From the test results, it can be seen that the time it takes for the worker to transfer the result data to the main program is becoming longer and longer.
Based on your example and results, I don’t think the time to transfer is really increasing, this is the time between the end of the task and the gathering of the result which is increasing, but this sounds perfectly normal. Let me explain, since you have 32 workers, you have 32 tasks that end at almost the same time. But since you are gathering results sequentially, and it takes about 2 seconds for each result to be gathered back to the client, you’ll have a n4-n3 time of about 32*2s for the 32th result. It’s about the same time you see with a single Worker, 1GB takes about 2 seconds to be transferred.
So in this example, it all comes to the facts that results are being transferred sequentially to the client, and that the task processing time for 32 tasks in parallel is much lower than the time it takes to gather 32GB of results.
There is one weird thing though, the single execution of a Task is slower at the end, not sure why.
So the question is: do you really need to get the results back to the main process? Could you write the results to disk in each tasks? Or could you continue working on the result in a distributed way?
Hi @guillaumeeb, I roughly understood what you said.
I think I can adjust the process to ensure that calculations and transfers occur simultaneously, rather than completing all calculations before transferring.

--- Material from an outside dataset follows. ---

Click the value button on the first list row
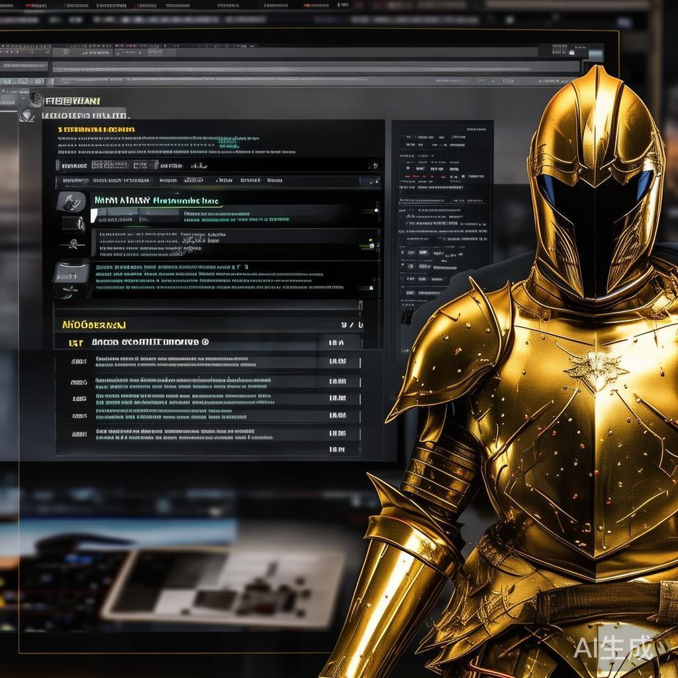Viewport: 678px width, 678px height. pyautogui.click(x=337, y=362)
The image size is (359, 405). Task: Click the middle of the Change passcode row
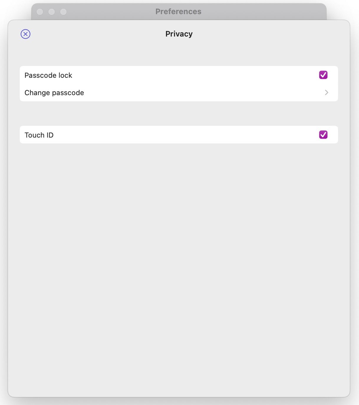(179, 93)
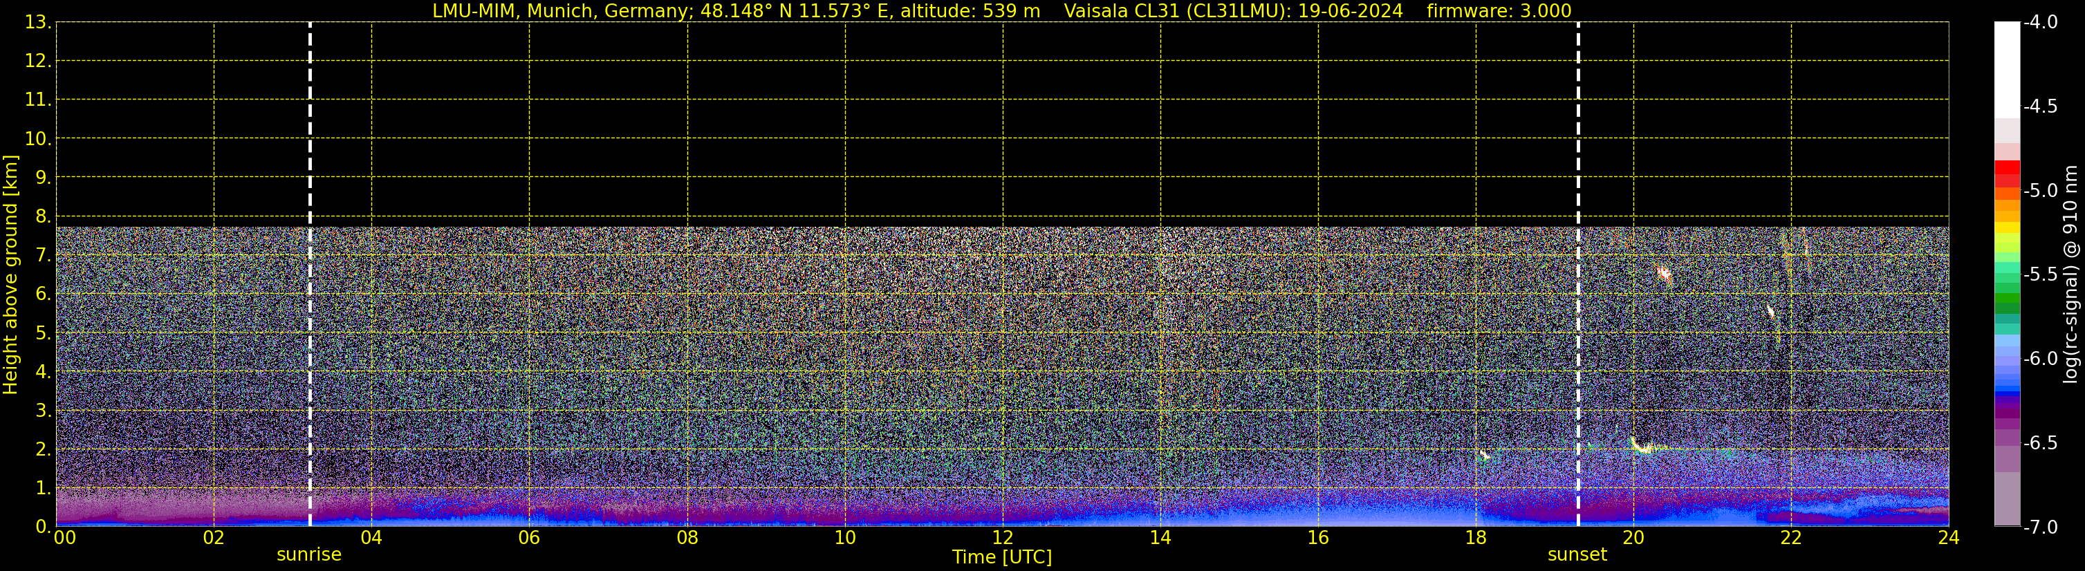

For example, I can use submit to replace the map and let the worker who completes the task first transfer it. I’m going to give it a try.
Finally, thank you for your guidance and for resolving my doubts.
I was probably unclear: the first transfer starts right after the first task ends, and other calculations are started on the same worker during the transfer. But almost all the 32 tasks will end at the same time on each worker, and the transfers will be done sequentially for each of those. You will encounter the same behavior using submit.
By default, when you call <collection>.compute() or client.gather(), everything transits from the workers to the scheduler and then from the scheduler to the client. If you are sending many GBs of data, this can easily K.O. the host the scheduler runs on, and causes networking on the scheduler to become a bottleneck.
As @guillaumeeb suggested above, the best practice in these cases is to have the workers write to disk directly, without returning the data to the client.
If you can’t do that, you should enable direct transfers Client.gather(..., direct=True), which bypasses the scheduler. Note that your client will need to be able to contact the workers directly, which your network topology/firewall may or may not allow.
Hi @guillaumeeb@crusaderky ,
By setting direct_to_workers=True, the effect of reducing transmission time can be achieved. Network transmission is no longer limited by schedulers.